* [What is needed] From the entries below, reproduce exactly the lines from the one with "The image size is (1071, 677)." through the one with "Click the Preview button in dialog", both included, without images.

[Stored data entries]
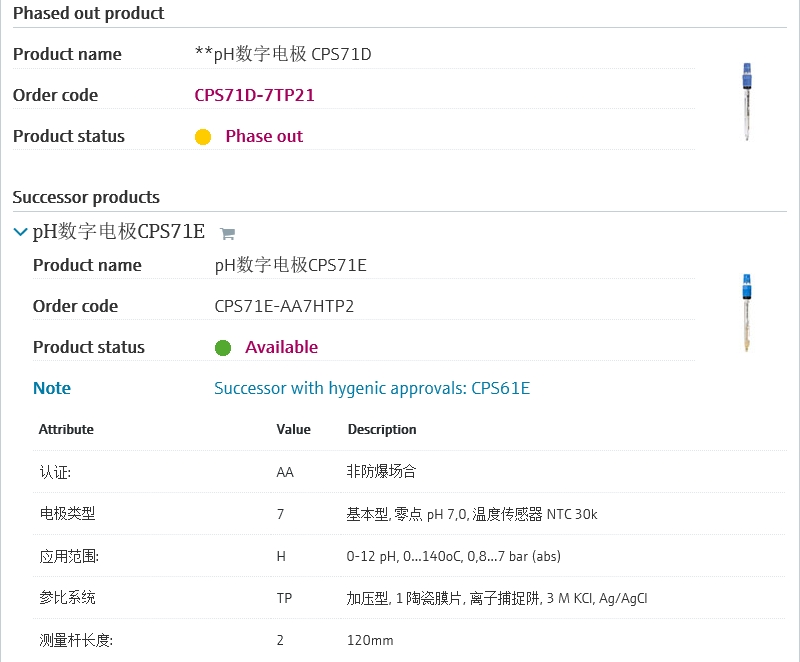Screen dimensions: 800x662
Task: Click the Value column header
Action: click(x=293, y=429)
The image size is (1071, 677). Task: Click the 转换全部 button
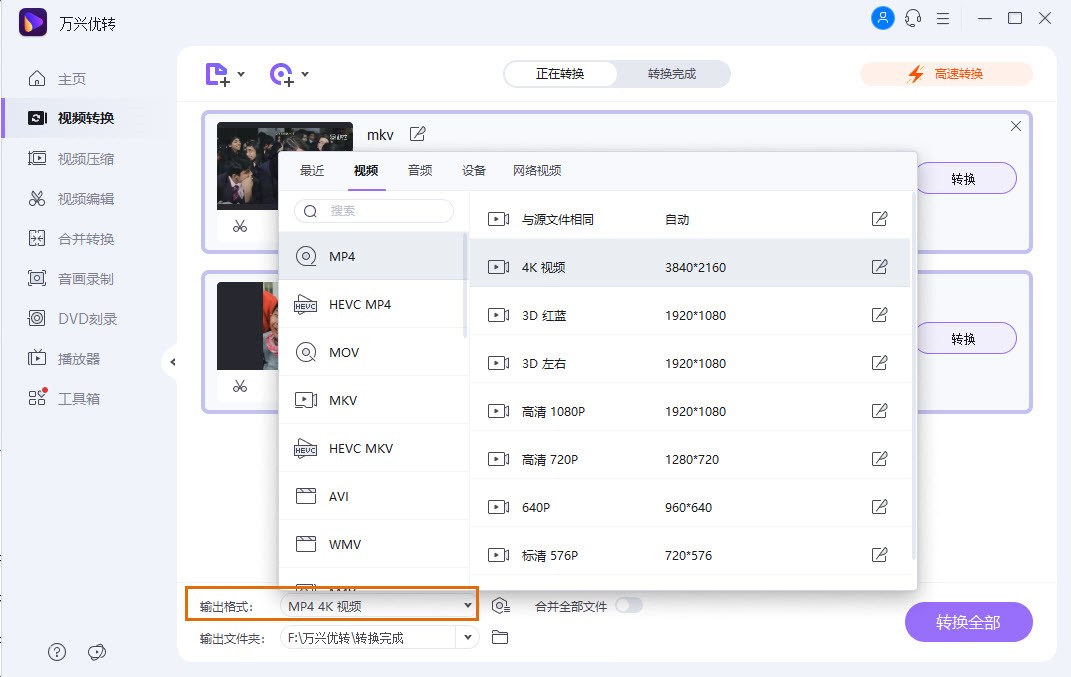pyautogui.click(x=967, y=622)
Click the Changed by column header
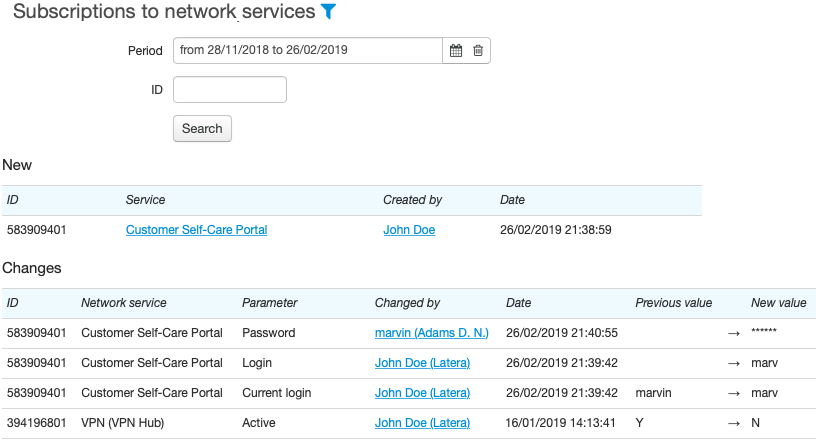 (x=407, y=303)
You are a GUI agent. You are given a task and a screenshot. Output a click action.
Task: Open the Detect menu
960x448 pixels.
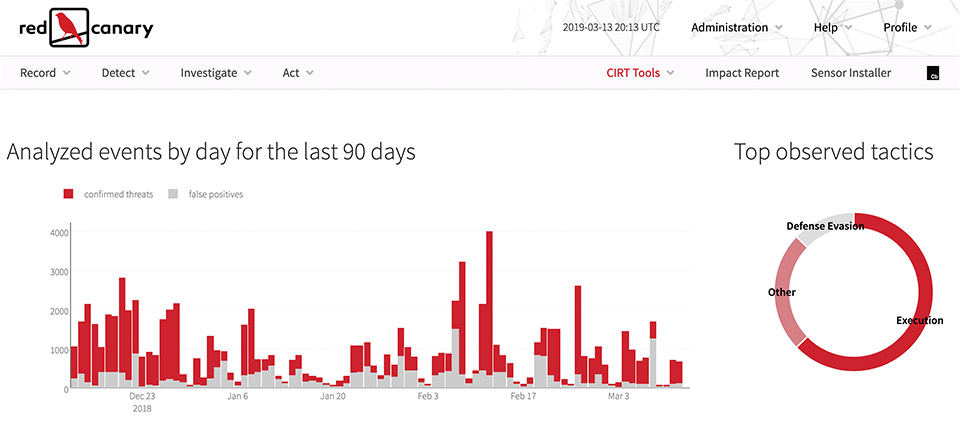125,73
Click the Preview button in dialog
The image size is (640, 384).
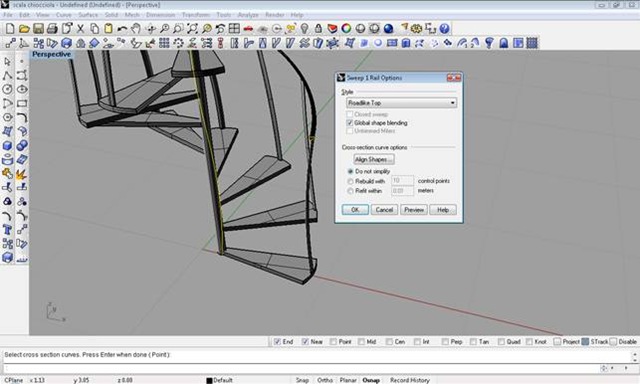(414, 210)
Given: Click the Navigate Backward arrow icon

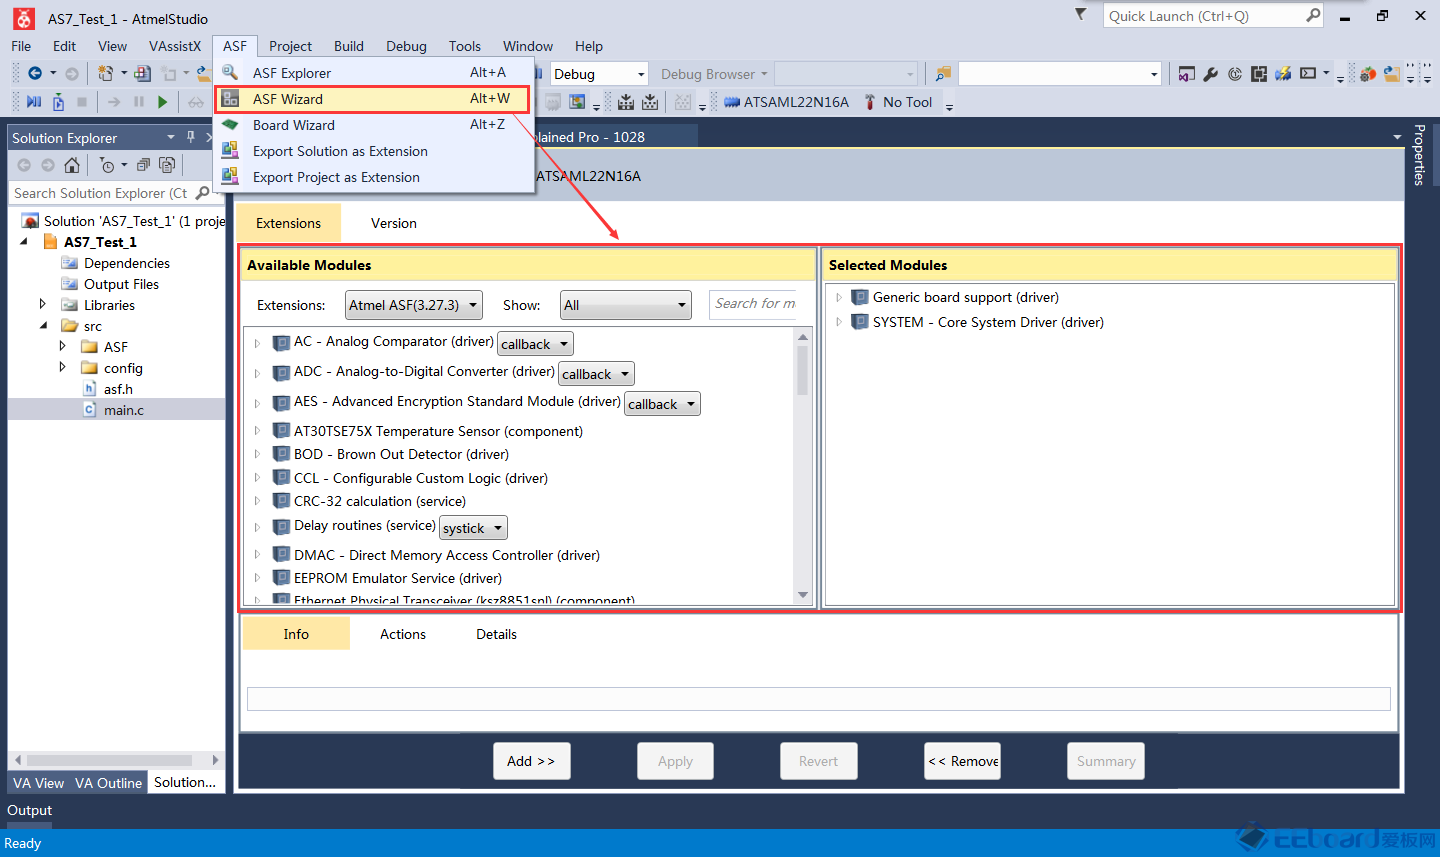Looking at the screenshot, I should [35, 74].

* [Written solution]
The image size is (1071, 677). Task: Click the 转换全部 button
pyautogui.click(x=967, y=622)
Click the Changed by column header
 (x=407, y=303)
You are a GUI agent. You are given a task and a screenshot. Output a click action.
Task: Open the Detect menu
960x448 pixels.
125,73
Click the Preview button in dialog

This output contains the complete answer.